** Dataset records follows **
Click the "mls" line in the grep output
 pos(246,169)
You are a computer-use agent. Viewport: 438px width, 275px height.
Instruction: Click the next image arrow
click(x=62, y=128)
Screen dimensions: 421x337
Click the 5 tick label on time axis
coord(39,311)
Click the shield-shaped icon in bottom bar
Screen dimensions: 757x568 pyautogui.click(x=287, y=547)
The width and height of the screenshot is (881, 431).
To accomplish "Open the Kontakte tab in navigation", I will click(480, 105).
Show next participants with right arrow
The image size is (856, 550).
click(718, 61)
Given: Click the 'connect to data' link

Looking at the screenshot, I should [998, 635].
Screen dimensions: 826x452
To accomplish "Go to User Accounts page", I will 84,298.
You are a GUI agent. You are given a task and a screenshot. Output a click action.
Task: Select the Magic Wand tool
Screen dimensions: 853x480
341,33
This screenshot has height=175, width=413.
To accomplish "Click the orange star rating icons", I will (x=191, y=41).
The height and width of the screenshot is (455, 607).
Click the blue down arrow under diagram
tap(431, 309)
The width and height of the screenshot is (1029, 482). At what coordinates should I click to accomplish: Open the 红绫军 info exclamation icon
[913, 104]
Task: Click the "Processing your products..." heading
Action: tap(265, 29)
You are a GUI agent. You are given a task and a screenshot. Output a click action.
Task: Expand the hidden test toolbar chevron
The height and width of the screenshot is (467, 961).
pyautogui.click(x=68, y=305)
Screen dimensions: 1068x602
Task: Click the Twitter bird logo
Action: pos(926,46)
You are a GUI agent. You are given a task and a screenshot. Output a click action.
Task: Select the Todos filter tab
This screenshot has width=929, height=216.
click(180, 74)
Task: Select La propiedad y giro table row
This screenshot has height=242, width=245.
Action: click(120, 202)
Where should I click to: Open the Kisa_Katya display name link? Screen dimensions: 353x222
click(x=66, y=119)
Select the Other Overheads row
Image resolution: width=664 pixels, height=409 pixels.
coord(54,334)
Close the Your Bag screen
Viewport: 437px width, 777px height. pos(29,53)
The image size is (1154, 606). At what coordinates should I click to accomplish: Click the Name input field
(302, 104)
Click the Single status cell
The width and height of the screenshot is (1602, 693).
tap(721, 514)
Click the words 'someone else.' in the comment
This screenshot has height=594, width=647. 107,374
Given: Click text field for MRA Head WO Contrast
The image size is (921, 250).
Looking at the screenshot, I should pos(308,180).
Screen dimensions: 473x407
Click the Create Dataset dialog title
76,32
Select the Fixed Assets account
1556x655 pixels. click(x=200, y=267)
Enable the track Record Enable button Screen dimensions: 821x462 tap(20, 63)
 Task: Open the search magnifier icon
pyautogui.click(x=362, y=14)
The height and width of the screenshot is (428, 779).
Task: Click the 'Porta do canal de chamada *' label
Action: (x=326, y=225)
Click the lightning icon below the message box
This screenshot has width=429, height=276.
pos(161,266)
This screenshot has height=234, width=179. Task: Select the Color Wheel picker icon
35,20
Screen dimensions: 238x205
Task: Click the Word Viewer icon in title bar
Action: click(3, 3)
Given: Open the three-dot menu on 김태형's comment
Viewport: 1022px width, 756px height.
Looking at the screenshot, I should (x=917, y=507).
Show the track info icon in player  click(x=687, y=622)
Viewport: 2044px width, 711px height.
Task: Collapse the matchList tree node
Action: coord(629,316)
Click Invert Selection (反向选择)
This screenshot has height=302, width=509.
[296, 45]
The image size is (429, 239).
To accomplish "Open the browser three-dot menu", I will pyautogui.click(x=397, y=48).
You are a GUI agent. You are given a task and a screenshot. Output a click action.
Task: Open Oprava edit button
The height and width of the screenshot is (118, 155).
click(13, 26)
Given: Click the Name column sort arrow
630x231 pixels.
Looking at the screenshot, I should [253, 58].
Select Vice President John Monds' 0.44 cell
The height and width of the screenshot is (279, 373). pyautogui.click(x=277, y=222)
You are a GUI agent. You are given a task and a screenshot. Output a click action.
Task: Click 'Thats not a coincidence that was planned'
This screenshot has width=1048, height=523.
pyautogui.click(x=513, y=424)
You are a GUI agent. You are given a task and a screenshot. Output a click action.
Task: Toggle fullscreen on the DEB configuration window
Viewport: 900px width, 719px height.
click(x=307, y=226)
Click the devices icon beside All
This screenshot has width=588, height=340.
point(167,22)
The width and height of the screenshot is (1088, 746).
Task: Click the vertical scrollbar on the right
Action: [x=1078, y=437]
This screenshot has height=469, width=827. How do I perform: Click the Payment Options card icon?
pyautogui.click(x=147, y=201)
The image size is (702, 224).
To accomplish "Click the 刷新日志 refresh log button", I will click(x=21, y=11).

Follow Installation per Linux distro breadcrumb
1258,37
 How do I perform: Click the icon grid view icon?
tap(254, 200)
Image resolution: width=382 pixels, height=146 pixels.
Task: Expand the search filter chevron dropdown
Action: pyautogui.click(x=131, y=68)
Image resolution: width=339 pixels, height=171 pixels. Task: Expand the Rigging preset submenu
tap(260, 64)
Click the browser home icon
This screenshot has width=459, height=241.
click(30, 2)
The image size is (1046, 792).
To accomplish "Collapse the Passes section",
** End of Dataset records **
▶ [Exercise prompt]:
Each record must be output word for word.

▶ [Your solution]:
Click the "mls" line in the grep output
 pos(246,169)
You are a computer-use agent. Viewport: 438px width, 275px height.
Instruction: Click the next image arrow
click(x=62, y=128)
Screen dimensions: 421x337
Click the 5 tick label on time axis
coord(39,311)
Click the shield-shaped icon in bottom bar
Screen dimensions: 757x568 pyautogui.click(x=287, y=547)
The width and height of the screenshot is (881, 431).
To accomplish "Open the Kontakte tab in navigation", I will click(480, 105).
Show next participants with right arrow
The image size is (856, 550).
click(718, 61)
Given: Click the 'connect to data' link

Looking at the screenshot, I should [998, 635].
Screen dimensions: 826x452
To accomplish "Go to User Accounts page", I will 84,298.
You are a GUI agent. You are given a task and a screenshot. Output a click action.
Task: Select the Magic Wand tool
Screen dimensions: 853x480
341,33
This screenshot has height=175, width=413.
To accomplish "Click the orange star rating icons", I will (x=191, y=41).
The height and width of the screenshot is (455, 607).
Click the blue down arrow under diagram
tap(431, 309)
The width and height of the screenshot is (1029, 482). At what coordinates should I click to accomplish: Open the 红绫军 info exclamation icon
[913, 104]
Task: Click the "Processing your products..." heading
Action: tap(265, 29)
You are a GUI agent. You are given a task and a screenshot. Output a click action.
Task: Expand the hidden test toolbar chevron
The height and width of the screenshot is (467, 961).
pyautogui.click(x=68, y=305)
Screen dimensions: 1068x602
Task: Click the Twitter bird logo
Action: pos(926,46)
You are a GUI agent. You are given a task and a screenshot. Output a click action.
Task: Select the Todos filter tab
This screenshot has width=929, height=216.
click(180, 74)
Task: Select La propiedad y giro table row
This screenshot has height=242, width=245.
Action: click(120, 202)
Where should I click to: Open the Kisa_Katya display name link? Screen dimensions: 353x222
click(x=66, y=119)
Select the Other Overheads row
Image resolution: width=664 pixels, height=409 pixels.
coord(54,334)
Close the Your Bag screen
Viewport: 437px width, 777px height. pos(29,53)
The image size is (1154, 606). At what coordinates should I click to accomplish: Click the Name input field
(302, 104)
Click the Single status cell
The width and height of the screenshot is (1602, 693).
tap(721, 514)
Click the words 'someone else.' in the comment
This screenshot has height=594, width=647. 107,374
Given: Click text field for MRA Head WO Contrast
The image size is (921, 250).
Looking at the screenshot, I should pos(308,180).
Screen dimensions: 473x407
Click the Create Dataset dialog title
76,32
Select the Fixed Assets account
1556x655 pixels. click(x=200, y=267)
Enable the track Record Enable button Screen dimensions: 821x462 tap(20, 63)
 Task: Open the search magnifier icon
pyautogui.click(x=362, y=14)
The height and width of the screenshot is (428, 779).
Task: Click the 'Porta do canal de chamada *' label
Action: (x=326, y=225)
Click the lightning icon below the message box
This screenshot has width=429, height=276.
pos(161,266)
This screenshot has height=234, width=179. Task: Select the Color Wheel picker icon
35,20
Screen dimensions: 238x205
Task: Click the Word Viewer icon in title bar
Action: click(3, 3)
Given: Open the three-dot menu on 김태형's comment
Viewport: 1022px width, 756px height.
Looking at the screenshot, I should (x=917, y=507).
Show the track info icon in player  click(x=687, y=622)
Viewport: 2044px width, 711px height.
Task: Collapse the matchList tree node
Action: coord(629,316)
Click Invert Selection (反向选择)
This screenshot has height=302, width=509.
[296, 45]
The image size is (429, 239).
To accomplish "Open the browser three-dot menu", I will pyautogui.click(x=397, y=48).
You are a GUI agent. You are given a task and a screenshot. Output a click action.
Task: Open Oprava edit button
The height and width of the screenshot is (118, 155).
click(13, 26)
Given: Click the Name column sort arrow
630x231 pixels.
Looking at the screenshot, I should [253, 58].
Select Vice President John Monds' 0.44 cell
The height and width of the screenshot is (279, 373). pyautogui.click(x=277, y=222)
You are a GUI agent. You are given a task and a screenshot. Output a click action.
Task: Click 'Thats not a coincidence that was planned'
This screenshot has width=1048, height=523.
pyautogui.click(x=513, y=424)
You are a GUI agent. You are given a task and a screenshot. Output a click action.
Task: Toggle fullscreen on the DEB configuration window
Viewport: 900px width, 719px height.
click(x=307, y=226)
Click the devices icon beside All
This screenshot has width=588, height=340.
point(167,22)
The width and height of the screenshot is (1088, 746).
Task: Click the vertical scrollbar on the right
Action: [x=1078, y=437]
This screenshot has height=469, width=827. How do I perform: Click the Payment Options card icon?
pyautogui.click(x=147, y=201)
The image size is (702, 224).
To accomplish "Click the 刷新日志 refresh log button", I will click(x=21, y=11).

Follow Installation per Linux distro breadcrumb
1258,37
 How do I perform: Click the icon grid view icon?
tap(254, 200)
Image resolution: width=382 pixels, height=146 pixels.
Task: Expand the search filter chevron dropdown
Action: pyautogui.click(x=131, y=68)
Image resolution: width=339 pixels, height=171 pixels. Task: Expand the Rigging preset submenu
tap(260, 64)
Click the browser home icon
This screenshot has width=459, height=241.
click(30, 2)
The image size is (1046, 792).
To accomplish "Collapse the Passes section",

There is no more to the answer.